start

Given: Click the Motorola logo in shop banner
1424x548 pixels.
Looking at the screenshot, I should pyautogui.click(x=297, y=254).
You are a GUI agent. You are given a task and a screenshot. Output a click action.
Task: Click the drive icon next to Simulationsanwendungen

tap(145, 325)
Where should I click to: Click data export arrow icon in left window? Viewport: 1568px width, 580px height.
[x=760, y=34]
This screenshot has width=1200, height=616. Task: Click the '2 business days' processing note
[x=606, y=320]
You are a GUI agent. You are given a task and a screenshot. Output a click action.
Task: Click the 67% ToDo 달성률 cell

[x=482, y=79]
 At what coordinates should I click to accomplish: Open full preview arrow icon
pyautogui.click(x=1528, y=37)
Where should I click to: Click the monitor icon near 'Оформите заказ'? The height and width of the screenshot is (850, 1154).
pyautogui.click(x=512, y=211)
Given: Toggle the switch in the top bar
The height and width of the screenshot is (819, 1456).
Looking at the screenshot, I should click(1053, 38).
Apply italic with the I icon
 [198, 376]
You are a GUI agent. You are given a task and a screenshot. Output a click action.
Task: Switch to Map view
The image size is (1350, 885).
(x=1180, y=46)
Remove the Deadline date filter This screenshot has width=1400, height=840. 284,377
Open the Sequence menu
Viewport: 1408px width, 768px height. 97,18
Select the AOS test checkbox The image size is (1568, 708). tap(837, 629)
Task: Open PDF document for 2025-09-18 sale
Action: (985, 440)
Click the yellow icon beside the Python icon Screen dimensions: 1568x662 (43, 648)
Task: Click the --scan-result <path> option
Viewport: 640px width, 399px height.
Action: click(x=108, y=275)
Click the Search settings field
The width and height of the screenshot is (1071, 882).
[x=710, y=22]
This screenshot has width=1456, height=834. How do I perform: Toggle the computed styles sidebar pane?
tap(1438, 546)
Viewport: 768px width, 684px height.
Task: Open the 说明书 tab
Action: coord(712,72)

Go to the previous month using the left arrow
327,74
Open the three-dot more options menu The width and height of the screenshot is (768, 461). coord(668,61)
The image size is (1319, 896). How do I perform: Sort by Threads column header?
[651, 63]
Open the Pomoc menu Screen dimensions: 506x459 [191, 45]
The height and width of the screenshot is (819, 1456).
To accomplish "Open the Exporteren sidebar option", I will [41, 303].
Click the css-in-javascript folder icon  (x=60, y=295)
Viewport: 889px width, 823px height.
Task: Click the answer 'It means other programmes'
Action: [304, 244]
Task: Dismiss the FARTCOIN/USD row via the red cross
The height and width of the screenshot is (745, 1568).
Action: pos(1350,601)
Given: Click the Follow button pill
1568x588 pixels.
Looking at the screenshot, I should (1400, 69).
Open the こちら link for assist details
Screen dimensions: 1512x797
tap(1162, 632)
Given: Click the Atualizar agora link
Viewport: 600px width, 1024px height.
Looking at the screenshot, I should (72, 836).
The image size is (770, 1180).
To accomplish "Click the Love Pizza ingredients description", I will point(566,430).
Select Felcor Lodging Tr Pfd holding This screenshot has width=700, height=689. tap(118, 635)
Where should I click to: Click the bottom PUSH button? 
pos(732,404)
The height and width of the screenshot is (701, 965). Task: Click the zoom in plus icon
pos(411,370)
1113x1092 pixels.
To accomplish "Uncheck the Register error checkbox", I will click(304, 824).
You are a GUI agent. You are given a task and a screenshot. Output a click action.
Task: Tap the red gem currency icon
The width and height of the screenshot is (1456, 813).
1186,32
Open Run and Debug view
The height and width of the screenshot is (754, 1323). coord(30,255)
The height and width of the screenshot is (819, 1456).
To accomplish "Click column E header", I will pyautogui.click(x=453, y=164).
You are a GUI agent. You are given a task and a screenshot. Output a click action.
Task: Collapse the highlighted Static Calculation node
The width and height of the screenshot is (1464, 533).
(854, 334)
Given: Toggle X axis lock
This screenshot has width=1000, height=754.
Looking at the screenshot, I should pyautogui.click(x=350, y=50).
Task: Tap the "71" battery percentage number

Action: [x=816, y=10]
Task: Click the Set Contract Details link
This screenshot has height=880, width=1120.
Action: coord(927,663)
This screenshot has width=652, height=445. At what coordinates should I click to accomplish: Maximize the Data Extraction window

end

» **Challenge**
Update every item above by changing "GUI agent" to "screen assistant" wherever it occurs, and leave the rest of the text untouched.

» **Answer to this task**
Given: Click the Motorola logo in shop banner
1424x548 pixels.
Looking at the screenshot, I should pyautogui.click(x=297, y=254).
You are a screen assistant. You are given a task and a screenshot. Output a click action.
Task: Click the drive icon next to Simulationsanwendungen

tap(145, 325)
Where should I click to: Click data export arrow icon in left window? Viewport: 1568px width, 580px height.
[x=760, y=34]
This screenshot has width=1200, height=616. Task: Click the '2 business days' processing note
[x=606, y=320]
You are a screen assistant. You are given a task and a screenshot. Output a click action.
Task: Click the 67% ToDo 달성률 cell

[x=482, y=79]
 At what coordinates should I click to accomplish: Open full preview arrow icon
pyautogui.click(x=1528, y=37)
Where should I click to: Click the monitor icon near 'Оформите заказ'? The height and width of the screenshot is (850, 1154).
pyautogui.click(x=512, y=211)
Given: Toggle the switch in the top bar
The height and width of the screenshot is (819, 1456).
Looking at the screenshot, I should click(1053, 38).
Apply italic with the I icon
 [198, 376]
You are a screen assistant. You are given a task and a screenshot. Output a click action.
Task: Switch to Map view
The image size is (1350, 885).
(x=1180, y=46)
Remove the Deadline date filter This screenshot has width=1400, height=840. 284,377
Open the Sequence menu
Viewport: 1408px width, 768px height. 97,18
Select the AOS test checkbox The image size is (1568, 708). tap(837, 629)
Task: Open PDF document for 2025-09-18 sale
Action: (985, 440)
Click the yellow icon beside the Python icon Screen dimensions: 1568x662 (43, 648)
Task: Click the --scan-result <path> option
Viewport: 640px width, 399px height.
Action: click(x=108, y=275)
Click the Search settings field
The width and height of the screenshot is (1071, 882).
[x=710, y=22]
This screenshot has width=1456, height=834. How do I perform: Toggle the computed styles sidebar pane?
tap(1438, 546)
Viewport: 768px width, 684px height.
Task: Open the 说明书 tab
Action: coord(712,72)

Go to the previous month using the left arrow
327,74
Open the three-dot more options menu The width and height of the screenshot is (768, 461). coord(668,61)
The image size is (1319, 896). How do I perform: Sort by Threads column header?
[651, 63]
Open the Pomoc menu Screen dimensions: 506x459 [191, 45]
The height and width of the screenshot is (819, 1456).
To accomplish "Open the Exporteren sidebar option", I will [41, 303].
Click the css-in-javascript folder icon  (x=60, y=295)
Viewport: 889px width, 823px height.
Task: Click the answer 'It means other programmes'
Action: [304, 244]
Task: Dismiss the FARTCOIN/USD row via the red cross
The height and width of the screenshot is (745, 1568).
Action: pos(1350,601)
Given: Click the Follow button pill
1568x588 pixels.
Looking at the screenshot, I should (1400, 69).
Open the こちら link for assist details
Screen dimensions: 1512x797
tap(1162, 632)
Given: Click the Atualizar agora link
Viewport: 600px width, 1024px height.
Looking at the screenshot, I should (72, 836).
The image size is (770, 1180).
To accomplish "Click the Love Pizza ingredients description", I will point(566,430).
Select Felcor Lodging Tr Pfd holding This screenshot has width=700, height=689. tap(118, 635)
Where should I click to: Click the bottom PUSH button? 
pos(732,404)
The height and width of the screenshot is (701, 965). Task: Click the zoom in plus icon
pos(411,370)
1113x1092 pixels.
To accomplish "Uncheck the Register error checkbox", I will click(304, 824).
You are a screen assistant. You are given a task and a screenshot. Output a click action.
Task: Tap the red gem currency icon
The width and height of the screenshot is (1456, 813).
1186,32
Open Run and Debug view
The height and width of the screenshot is (754, 1323). coord(30,255)
The height and width of the screenshot is (819, 1456).
To accomplish "Click column E header", I will pyautogui.click(x=453, y=164).
You are a screen assistant. You are given a task and a screenshot. Output a click action.
Task: Collapse the highlighted Static Calculation node
The width and height of the screenshot is (1464, 533).
(854, 334)
Given: Toggle X axis lock
This screenshot has width=1000, height=754.
Looking at the screenshot, I should pyautogui.click(x=350, y=50).
Task: Tap the "71" battery percentage number

Action: [x=816, y=10]
Task: Click the Set Contract Details link
This screenshot has height=880, width=1120.
Action: coord(927,663)
This screenshot has width=652, height=445. At what coordinates should I click to accomplish: Maximize the Data Extraction window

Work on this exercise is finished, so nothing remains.